- Work item -
Write out the whole listing word for word.

- Records for this exercise -
>>>

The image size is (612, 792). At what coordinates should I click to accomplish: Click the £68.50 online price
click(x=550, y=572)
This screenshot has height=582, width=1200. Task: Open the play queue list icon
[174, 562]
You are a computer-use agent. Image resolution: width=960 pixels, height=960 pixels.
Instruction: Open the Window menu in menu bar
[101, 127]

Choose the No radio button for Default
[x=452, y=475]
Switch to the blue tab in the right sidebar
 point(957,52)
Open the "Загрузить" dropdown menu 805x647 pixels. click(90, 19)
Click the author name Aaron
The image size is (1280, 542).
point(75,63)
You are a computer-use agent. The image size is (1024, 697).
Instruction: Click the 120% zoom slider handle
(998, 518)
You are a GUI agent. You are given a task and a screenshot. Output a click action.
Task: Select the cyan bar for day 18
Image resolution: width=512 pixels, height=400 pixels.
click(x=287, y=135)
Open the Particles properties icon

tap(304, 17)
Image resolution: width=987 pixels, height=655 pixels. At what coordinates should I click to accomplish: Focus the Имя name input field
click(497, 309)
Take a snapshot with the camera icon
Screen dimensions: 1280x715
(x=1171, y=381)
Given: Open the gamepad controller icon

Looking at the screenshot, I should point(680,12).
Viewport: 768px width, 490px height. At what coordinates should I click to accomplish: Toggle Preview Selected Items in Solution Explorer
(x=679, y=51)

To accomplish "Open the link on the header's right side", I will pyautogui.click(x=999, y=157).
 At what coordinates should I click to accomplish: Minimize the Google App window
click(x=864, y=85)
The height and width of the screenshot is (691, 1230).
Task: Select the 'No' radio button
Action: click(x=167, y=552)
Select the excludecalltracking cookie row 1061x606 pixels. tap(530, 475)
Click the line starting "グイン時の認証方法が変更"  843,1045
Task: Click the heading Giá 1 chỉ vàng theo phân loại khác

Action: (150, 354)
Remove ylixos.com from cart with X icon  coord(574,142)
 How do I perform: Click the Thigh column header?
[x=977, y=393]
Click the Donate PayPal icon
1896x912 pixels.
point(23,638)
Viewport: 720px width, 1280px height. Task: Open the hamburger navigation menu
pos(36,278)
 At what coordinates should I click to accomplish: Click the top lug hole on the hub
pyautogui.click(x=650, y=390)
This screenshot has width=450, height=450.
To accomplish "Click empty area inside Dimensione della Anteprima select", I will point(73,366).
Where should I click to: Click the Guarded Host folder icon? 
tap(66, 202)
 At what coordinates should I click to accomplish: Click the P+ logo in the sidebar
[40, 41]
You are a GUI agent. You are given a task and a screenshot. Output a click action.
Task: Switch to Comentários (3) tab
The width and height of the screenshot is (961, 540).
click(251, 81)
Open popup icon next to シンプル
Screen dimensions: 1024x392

<<<

- Task solution -
The image size is (612, 792). At what coordinates should I click to accomplish: Click the £68.50 online price
click(x=550, y=572)
This screenshot has height=582, width=1200. Task: Open the play queue list icon
[174, 562]
You are a computer-use agent. Image resolution: width=960 pixels, height=960 pixels.
Instruction: Open the Window menu in menu bar
[101, 127]

Choose the No radio button for Default
[x=452, y=475]
Switch to the blue tab in the right sidebar
 point(957,52)
Open the "Загрузить" dropdown menu 805x647 pixels. click(90, 19)
Click the author name Aaron
The image size is (1280, 542).
point(75,63)
You are a computer-use agent. The image size is (1024, 697).
Instruction: Click the 120% zoom slider handle
(998, 518)
You are a GUI agent. You are given a task and a screenshot. Output a click action.
Task: Select the cyan bar for day 18
Image resolution: width=512 pixels, height=400 pixels.
click(x=287, y=135)
Open the Particles properties icon

tap(304, 17)
Image resolution: width=987 pixels, height=655 pixels. At what coordinates should I click to accomplish: Focus the Имя name input field
click(497, 309)
Take a snapshot with the camera icon
Screen dimensions: 1280x715
(x=1171, y=381)
Given: Open the gamepad controller icon

Looking at the screenshot, I should point(680,12).
Viewport: 768px width, 490px height. At what coordinates should I click to accomplish: Toggle Preview Selected Items in Solution Explorer
(x=679, y=51)

To accomplish "Open the link on the header's right side", I will pyautogui.click(x=999, y=157).
 At what coordinates should I click to accomplish: Minimize the Google App window
click(x=864, y=85)
The height and width of the screenshot is (691, 1230).
Task: Select the 'No' radio button
Action: click(x=167, y=552)
Select the excludecalltracking cookie row 1061x606 pixels. tap(530, 475)
Click the line starting "グイン時の認証方法が変更"  843,1045
Task: Click the heading Giá 1 chỉ vàng theo phân loại khác

Action: (150, 354)
Remove ylixos.com from cart with X icon  coord(574,142)
 How do I perform: Click the Thigh column header?
[x=977, y=393]
Click the Donate PayPal icon
1896x912 pixels.
point(23,638)
Viewport: 720px width, 1280px height. Task: Open the hamburger navigation menu
pos(36,278)
 At what coordinates should I click to accomplish: Click the top lug hole on the hub
pyautogui.click(x=650, y=390)
This screenshot has width=450, height=450.
To accomplish "Click empty area inside Dimensione della Anteprima select", I will point(73,366).
Where should I click to: Click the Guarded Host folder icon? 
tap(66, 202)
 At what coordinates should I click to accomplish: Click the P+ logo in the sidebar
[40, 41]
You are a GUI agent. You are given a task and a screenshot. Output a click action.
Task: Switch to Comentários (3) tab
The width and height of the screenshot is (961, 540).
click(251, 81)
Open popup icon next to シンプル
Screen dimensions: 1024x392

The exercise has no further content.